__Material for the task__.
* * *
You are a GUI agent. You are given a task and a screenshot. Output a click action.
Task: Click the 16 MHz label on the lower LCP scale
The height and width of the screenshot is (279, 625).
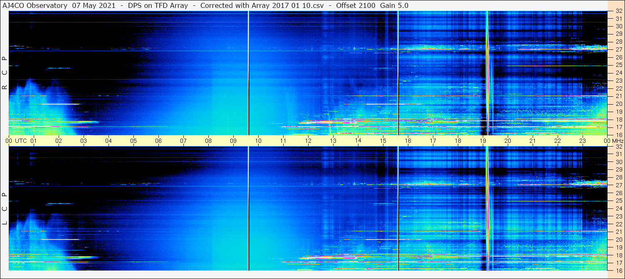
* * *
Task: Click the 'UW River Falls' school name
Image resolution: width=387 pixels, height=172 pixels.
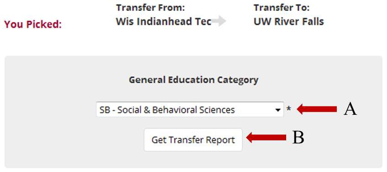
* * *
__Task details__. Whenever a line of the material above contains the string "height", copy that line out.

__Completed exercise__.
The height and width of the screenshot is (279, 625).
Image resolution: width=387 pixels, height=172 pixels.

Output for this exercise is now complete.